PAGE EXTRACT —
───
The second neural network includes a first self-attention network, a cross-attention network, a first position prediction network, and a first variance prediction network, and the data obtainer is further configured to generate a first query vector based on the at least one feature, generate a first feature based on the first query vector and the first position-related information by using the first self-attention network, generate a second feature based on the first feature and the at least one feature by using the cross-attention network, and predict the initial detection result and the first variance information based on the second feature by using the first position prediction network and the first variance prediction network.
The key point determiner is further configured to obtain a target image block including the target object from the image, obtain feature information of the target image block by performing feature extraction on the target image block, and predict position information of a final key point of the target object by using a third neural network, based on the feature information, the initial detection result, and the first key point.
The third neural network includes a second self-attention network, a deformable attention network, a second position prediction network, and a second variance prediction network, and the key point determiner is further configured to generate a third feature by using the second self-attention network, based on the first key point, second position-related information output by the second neural network, and a second query vector, generate a fourth feature by using the deformable attention network, based on the third feature, the feature information, and the initial detection result, and predict the position information of the final key point of the target object based on the fourth feature by using the second position prediction network and the second variance prediction network.
───
DATA ENTRIES —
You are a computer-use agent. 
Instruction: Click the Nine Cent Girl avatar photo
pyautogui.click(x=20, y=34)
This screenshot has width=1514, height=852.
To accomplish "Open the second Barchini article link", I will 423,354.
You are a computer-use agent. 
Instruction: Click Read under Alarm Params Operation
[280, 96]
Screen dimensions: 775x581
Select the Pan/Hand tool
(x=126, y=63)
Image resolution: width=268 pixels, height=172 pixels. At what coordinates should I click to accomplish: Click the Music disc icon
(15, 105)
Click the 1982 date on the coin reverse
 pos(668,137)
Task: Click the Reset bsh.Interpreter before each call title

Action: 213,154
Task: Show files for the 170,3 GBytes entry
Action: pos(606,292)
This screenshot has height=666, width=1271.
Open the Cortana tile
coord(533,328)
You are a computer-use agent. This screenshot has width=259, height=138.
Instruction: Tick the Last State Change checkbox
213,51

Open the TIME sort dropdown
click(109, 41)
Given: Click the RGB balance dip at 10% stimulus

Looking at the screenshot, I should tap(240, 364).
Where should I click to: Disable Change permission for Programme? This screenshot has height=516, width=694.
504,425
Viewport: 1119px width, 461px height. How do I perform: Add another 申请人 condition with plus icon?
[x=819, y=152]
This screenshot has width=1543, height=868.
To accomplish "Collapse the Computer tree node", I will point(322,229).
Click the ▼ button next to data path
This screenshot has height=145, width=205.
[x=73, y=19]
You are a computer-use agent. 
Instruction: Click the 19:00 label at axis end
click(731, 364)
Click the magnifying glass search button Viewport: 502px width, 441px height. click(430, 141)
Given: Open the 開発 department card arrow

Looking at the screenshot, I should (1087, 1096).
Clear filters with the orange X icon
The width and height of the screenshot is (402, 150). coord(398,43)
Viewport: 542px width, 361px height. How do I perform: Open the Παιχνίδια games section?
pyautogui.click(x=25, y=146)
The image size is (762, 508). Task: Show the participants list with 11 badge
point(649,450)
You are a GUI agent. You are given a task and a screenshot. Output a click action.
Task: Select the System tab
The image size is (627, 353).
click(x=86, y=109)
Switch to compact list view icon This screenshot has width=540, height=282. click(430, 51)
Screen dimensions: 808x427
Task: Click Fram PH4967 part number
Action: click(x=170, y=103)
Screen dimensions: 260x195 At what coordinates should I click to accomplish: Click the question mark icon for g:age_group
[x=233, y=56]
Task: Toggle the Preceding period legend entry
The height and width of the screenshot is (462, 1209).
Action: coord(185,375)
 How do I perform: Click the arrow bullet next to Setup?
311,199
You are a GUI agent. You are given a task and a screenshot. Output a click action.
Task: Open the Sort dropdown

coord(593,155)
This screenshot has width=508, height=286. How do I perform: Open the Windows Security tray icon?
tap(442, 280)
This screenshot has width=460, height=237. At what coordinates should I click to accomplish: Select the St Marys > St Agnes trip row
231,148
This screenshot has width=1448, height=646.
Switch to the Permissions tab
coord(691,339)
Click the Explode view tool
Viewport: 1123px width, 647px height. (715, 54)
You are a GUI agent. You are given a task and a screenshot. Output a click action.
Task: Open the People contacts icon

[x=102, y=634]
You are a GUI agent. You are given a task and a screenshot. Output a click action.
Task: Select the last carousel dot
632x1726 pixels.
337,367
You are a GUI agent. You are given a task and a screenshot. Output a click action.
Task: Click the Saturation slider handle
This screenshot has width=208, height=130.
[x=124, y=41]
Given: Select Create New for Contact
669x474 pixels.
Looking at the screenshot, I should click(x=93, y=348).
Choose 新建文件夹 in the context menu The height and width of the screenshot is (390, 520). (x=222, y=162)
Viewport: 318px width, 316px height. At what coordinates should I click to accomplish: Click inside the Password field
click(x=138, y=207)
───
TASK INSTRUCTIONS — Please write out the passage on key point detection again, starting at the words "The key point determiner is further configured to obtain" and stopping after "first key point.". Switch every "target image block" in that span to "target image patch". The lines play no part here.

RESPONSE TO THIS EXERCISE —
The key point determiner is further configured to obtain a target image patch including the target object from the image, obtain feature information of the target image patch by performing feature extraction on the target image patch, and predict position information of a final key point of the target object by using a third neural network, based on the feature information, the initial detection result, and the first key point.